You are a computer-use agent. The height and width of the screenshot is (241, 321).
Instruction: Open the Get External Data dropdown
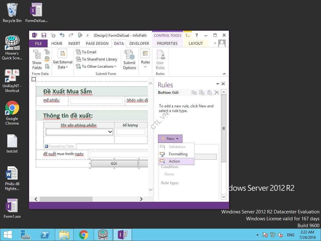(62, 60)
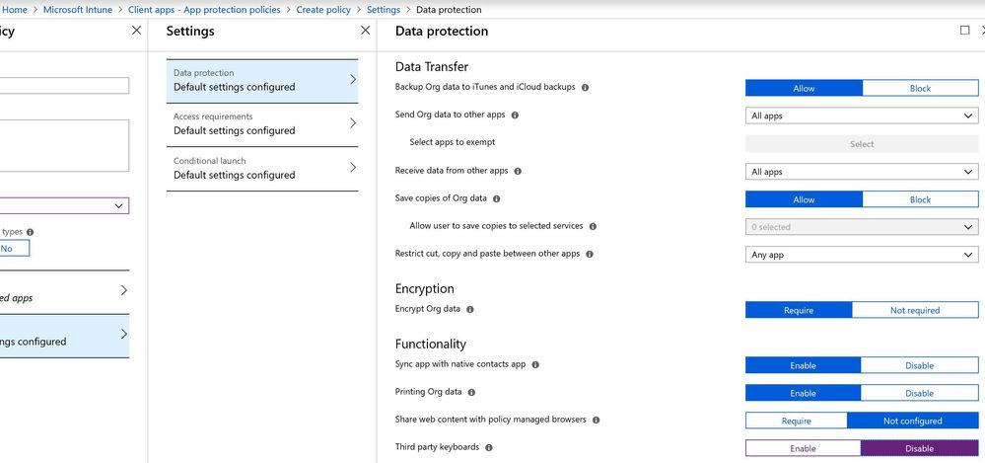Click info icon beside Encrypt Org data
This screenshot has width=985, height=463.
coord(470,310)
----
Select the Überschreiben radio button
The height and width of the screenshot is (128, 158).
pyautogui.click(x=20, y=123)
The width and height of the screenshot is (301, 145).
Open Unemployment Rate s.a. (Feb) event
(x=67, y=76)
----
TASK OBJECTIVE: Rewrite the data from the line containing "You are a computer-use" through the line containing "coord(470,310)", changing "dropdown" to "menu" and keeping everything else the same. Leave the pictures out of your answer.

RESULT BELOW:
You are a computer-use agent. The height and width of the screenshot is (241, 321).
Instruction: Open the Get External Data menu
(62, 60)
Click info icon beside Encrypt Org data
This screenshot has width=985, height=463.
coord(470,310)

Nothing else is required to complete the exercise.